Hope to talk to you soon.

Wildheart001


----------



## Flying11

*Women''''s Sailing Experiences*

hey wildheart 001-I sail but i am also a newbie 2 this website. i hope u acheive your dream 2 live abord a boat one day. any way have u got any sailing advice 4 me. Ive been sailing 4 about 3 years now. i am almost 13 and my name holly. hope 2 c u reply. from holly.


----------



## TSOJOURNER

*Women''''s Sailing Experiences*

hi wildheart..also a new sailor living in iowa..buying my first boat this year and also have some grand ideas for living on the water in the future..lived on the ocean all my life and then got bit by the bug here in a land locked area..but where there is a will is a way!

Do you know anything about precision boats..that is what i am looking to buy. I hear they have great resale value in case i want to move up in size..it is an 18 footer..room enough for weekends with my two boys 5 and 8. So let me know how you are and if you bought your catalina..i hear they are a good boat..a lot of them out there! take care, Erika...


----------



## TSOJOURNER

*Women''''s Sailing Experiences*

and hello to you too Holly! Wow..i wish i started sailing at 13. You probably have more experience then the rest of us on this message board! Any advice for us! I am trying to get my 8 and 5 year old interested like you..what should i do to keep them interested? Where are you..do you live near an ocean! I lived in connecticut on the ocean when i was your age and i really miss it. Well take care now and keep sailing! Erika


----------



## Wildheart001

*Women''''s Sailing Experiences*

Erika: Hello from Georgia. No, I don''t know anything about precision boats.

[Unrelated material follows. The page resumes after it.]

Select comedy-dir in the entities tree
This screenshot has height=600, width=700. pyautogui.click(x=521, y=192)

I am very much in the learning stage on all of this, even though I''ve wanted to be involved in it for many years. What kind of boat do you have (or what are you planning to buy)? Where will you be sailing?

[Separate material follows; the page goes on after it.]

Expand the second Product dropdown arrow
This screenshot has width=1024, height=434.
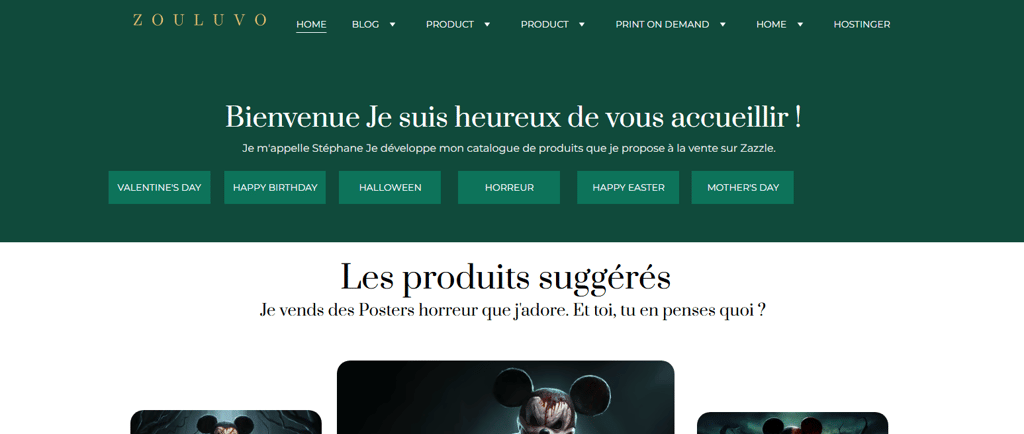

You are lucky to have your two kids to sail with you. What fun! They''ll always remember the good times you have on the water together.

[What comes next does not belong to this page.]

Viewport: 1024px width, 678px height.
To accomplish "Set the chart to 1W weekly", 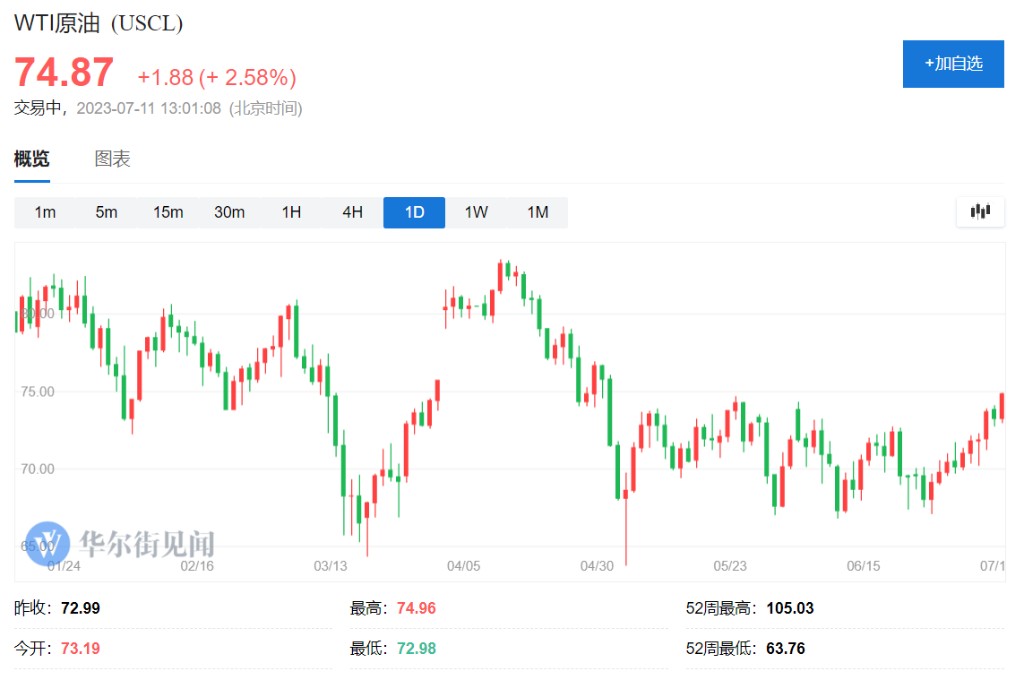I will coord(476,212).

And Holly, I''m sorry I didn''t respond sooner, I''ve been out of town on business this week. How I wish I could have learned to sail when I was as young as you are. Does your family have a boat? Where do you go sailing? Do you have brothers and sisters to sail with?

Take care!

Wildheart


----------



## navtron

*Women''''s Sailing Experiences*

Check out a Newport 30.....Nice boat at great prices...1984-1986 Huge Ice box, huge nav station, great storage, solid boat.
Sails fast and dry.


----------



## TSOJOURNER

*Women''''s Sailing Experiences*

hi navtron..thanks for the tip. I will look into it. Not too big for a new sailor? Since i dont know much about boats i am squemish about buying anything too used. do you own a newport? and where do you sail?? take care..erika


----------



## navtron

*Women''''s Sailing Experiences*

I sail in the Peconics on Long Island, NY and have sailed my Newport to Bermuda, Bahamas, Florida, and one of the trips up from Florida has been written in Sailing Magazine....It''s a comfortable riding boat and the 10''6" beam keeps the Newport on its feet in high winds.


----------



## TSOJOURNER

*Women''''s Sailing Experiences*

HI, I am 15 and, living in Hawaii, I have had a lot of experience around the water. In response to getting you two boys to sail; it has to be their own decision. I was signed up for sailing lesons when I was six. I hated it and cryed every day. 8 years later I took sailing lessons again, this time because I wanted to. I learned quickly and now LOVE racing and crusing around my bay. You can help feed their intrest by taking them out on your boat and letting them help, but only sign them up for sailing lessons when they are ready. Everyone on this board seems really nice and I hope to correspond with you all


----------



## Weissdorn

*Women''''s Sailing Experiences*

Hello Wildheart!

I am a "Newby" to this site. I''m an American, living in Germany. I have a 17´ mini cruiser, but I like to charter. Last year I got 3 pilot''s licenses, required for German/European Waters:

Sport Boat License for Inland Waters
Sport Boat License for Near Coastal Waters
Sport Boat Shipper''s Patent for Coastal Waters

I''m working on my Sport Boat Shipper''s Patent for Offshore this year. This involves a four-part theoretical test in navigation, seamanship, weather forecasting, and sealane rules and regulations, plus a practical and oral test with radar on a sailing vessel, and then I have to have 700 miles documented watch experience

Even though I got my licenses, I''m still a sophmore, I know quite a bit, but I don''t have tons of experience. Wish me luck!

Weissdorn


----------



## Zoo

*Women''''s Sailing Experiences*

HiWow! This is new to me, a message board within sailnet. Even though I have seen them grow since 1993, I have been so tied up with the job.........I did not have time to check all of the functions of the message board till this morning. Guess I will have to check in more often.
As for boats, in Georgia, there is a lot of swamps, so depending on where you live, think of this. Should be small draft, probably no more than 3''6". Heavy boat, 9 to 10K lbs.
Heavy for Alantic. Don''t care for Newports, most have Atomic 4 engines, which have a bad record for catching on fire. Try to buy something with diesel. Also, they are known for blisters and delamination. 
Boats manufactured in the 70''s prior to 78, don''t get too many blisters if any. 
Outboards versus auxilliary diesel. When heading into bad weather generally the outboard can''t keep up, as it is usually a 9.9. Wow! There is so much.
Zoo is the name of my boat, 28'' Morgan Out Island, 1973 model. Diesel. 
I have been raised around the water all of my life. My 5 kids love the water and sailing. Trick I think is to keep them entertained and 
make it fun. Teach them proper techniques, let them helm the boat, assign reponsibility, let them take turns in overnights trips or longer. Have fun!! 
Enjoy,
Regard
Captain Maribel


----------



## TSOJOURNER

*Women''''s Sailing Experiences*

I have a old 30ft sailboat, that showed me its capable of almost anything. I know because I tried.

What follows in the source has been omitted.